Grantee Highlight: In, Cincinnati, Ohio, Peace Village/Cancer Justice Institute created a mobility navigator/cancer care navigator “hub” to schedule and coordinate rides for cancer treatment and screening.

Getting Ready to Innovate Grants (2018)

The 2018 Getting Ready to Innovate program awarded $200,000 in competitive grants to 10 communities in 10 states—Colorado, Maine, Maryland, New Mexico, Nevada, New York, North Carolina, Oklahoma, Pennsylvania, and Texas—to test and refine innovative ideas for increasing accessible transportation and to develop community support and commitment to move toward full implementation. 48 organizations representing 28 states competed for these FTA cooperative agreement funds, which are managed by NADTC. Grantees received up to $20,000 each to lay the groundwork for innovative approaches that offer greater access to transportation options for older adults and people with disabilities.

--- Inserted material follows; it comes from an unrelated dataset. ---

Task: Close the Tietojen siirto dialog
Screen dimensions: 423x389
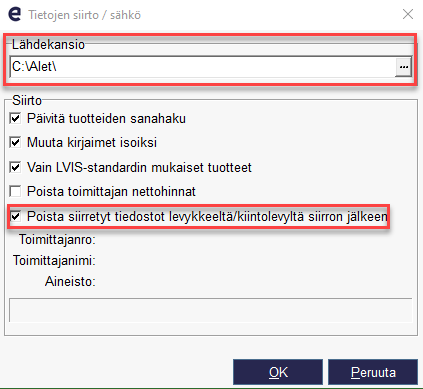Action: coord(408,14)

Grantee Highlight: In Buffalo, New York, Shared Mobility, Inc investigated ways specific shared ride services (bikeshare, car sharing, and volunteer vanpooling) could innovate to better serve older adults and individuals with disabilities.

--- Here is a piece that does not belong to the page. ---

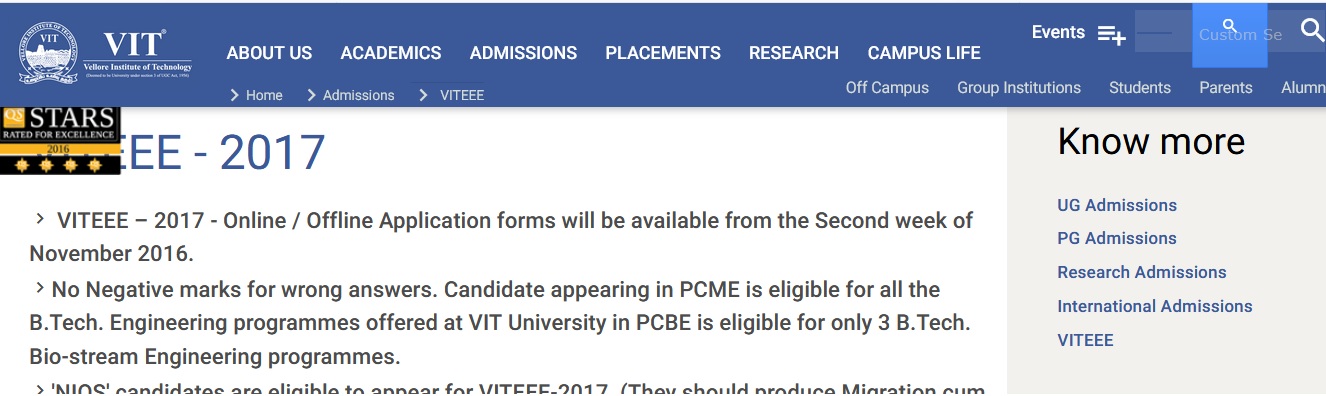Expand the ADMISSIONS navigation menu

pyautogui.click(x=523, y=53)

National Rural Transit Assistance Program (RTAP) Community Grants

National Rural Transit Assistance Program logo

Community Rides Grant Program (2021)

The Community Rides Grant Program offered recipients and sub-recipients of FTA's Formula Grants for Rural Areas and Tribal Transit Programs the opportunity to apply for grant awards of up to $100,000 for projects that develop or strengthen transportation partnerships that improve social determinants of health in rural and tribal communities. Projects focused on increasing access to critical needs such as employment, healthcare, education, healthy food, or social services, as well as build the capacity of transit programs.

Grantee Highlight: In Eastern Sierra, California, the Eastern Sierra Transit Authority expanded demand response service area and hours in a very rural area with tribal members in the community. Collaborators include a hospital, substance abuse recovery center, community action organization, domestic violence center, and others.